#### ACTIVITY
The copy has to match the data exactly and leave out every picture.

Screenshot grounding data:
+ + +
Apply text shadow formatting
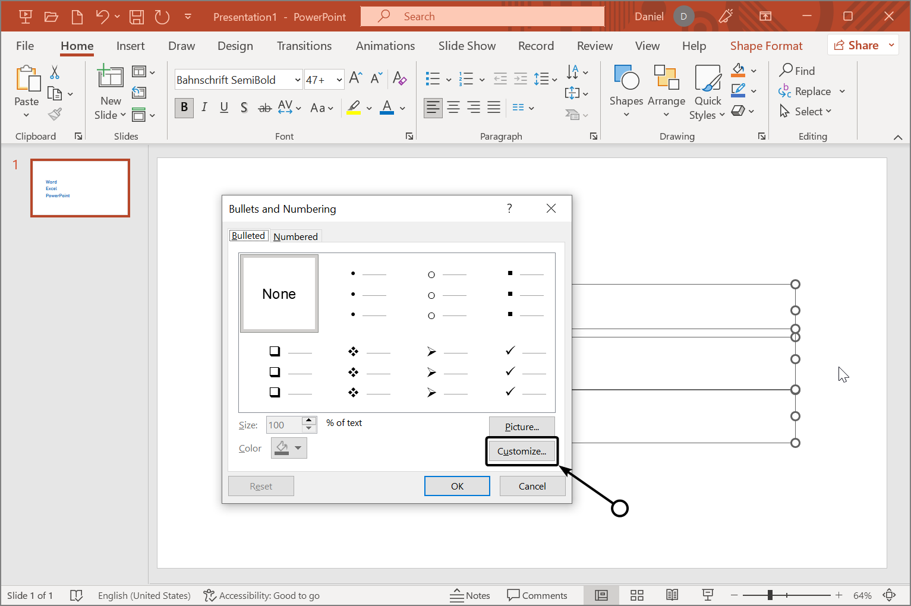The image size is (911, 606). (x=244, y=108)
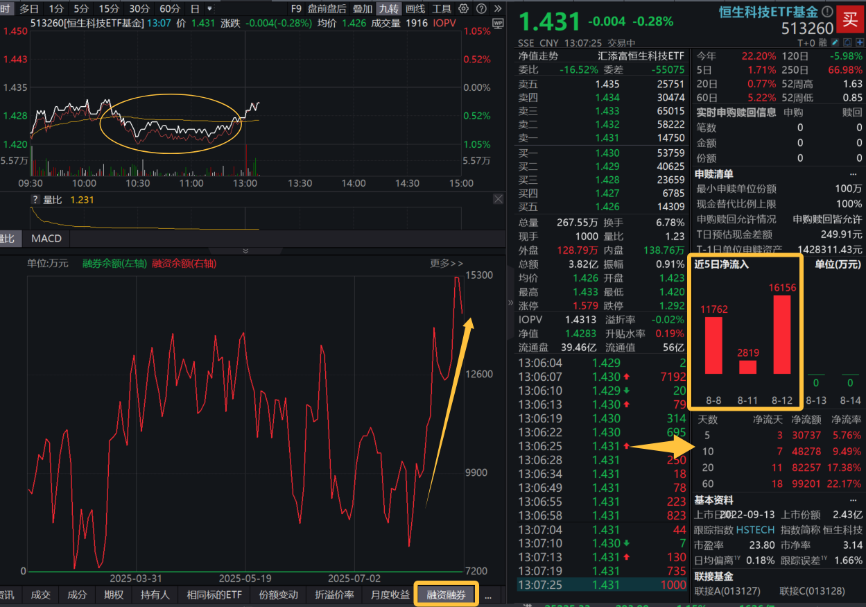The image size is (866, 607).
Task: Open the 工具 tools menu icon
Action: (x=442, y=10)
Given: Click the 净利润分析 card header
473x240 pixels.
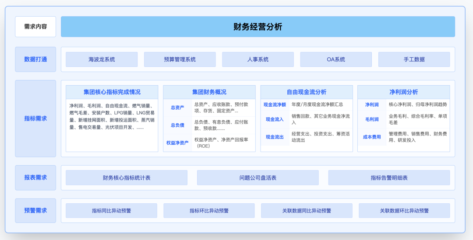Looking at the screenshot, I should point(403,92).
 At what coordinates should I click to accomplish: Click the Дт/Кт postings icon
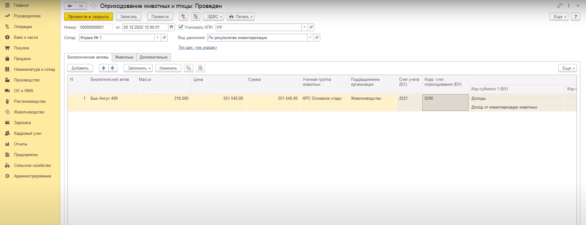[184, 16]
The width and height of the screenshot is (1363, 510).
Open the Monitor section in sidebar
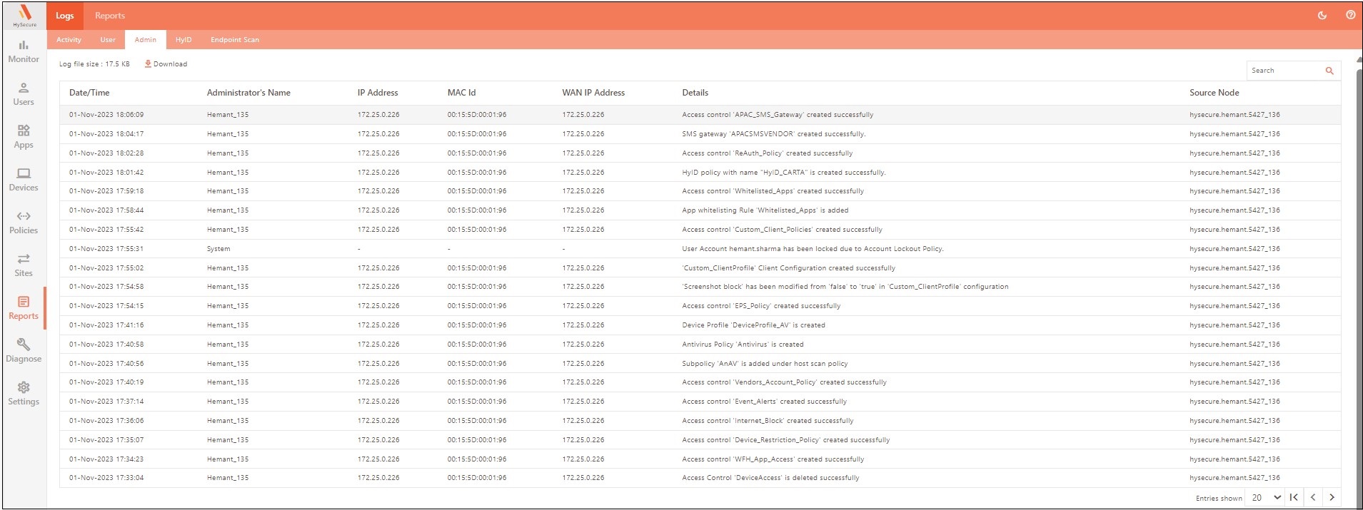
+ + +
#### TASK RESULT
Apply text shadow formatting
The image size is (911, 606). (x=244, y=108)
The image size is (866, 607).
Task: Open the 工具 tools menu icon
Action: (x=442, y=10)
Given: Click the 净利润分析 card header
473x240 pixels.
Looking at the screenshot, I should point(403,92).
 At what coordinates should I click to accomplish: Click the Дт/Кт postings icon
[184, 16]
The width and height of the screenshot is (1363, 510).
Open the Monitor section in sidebar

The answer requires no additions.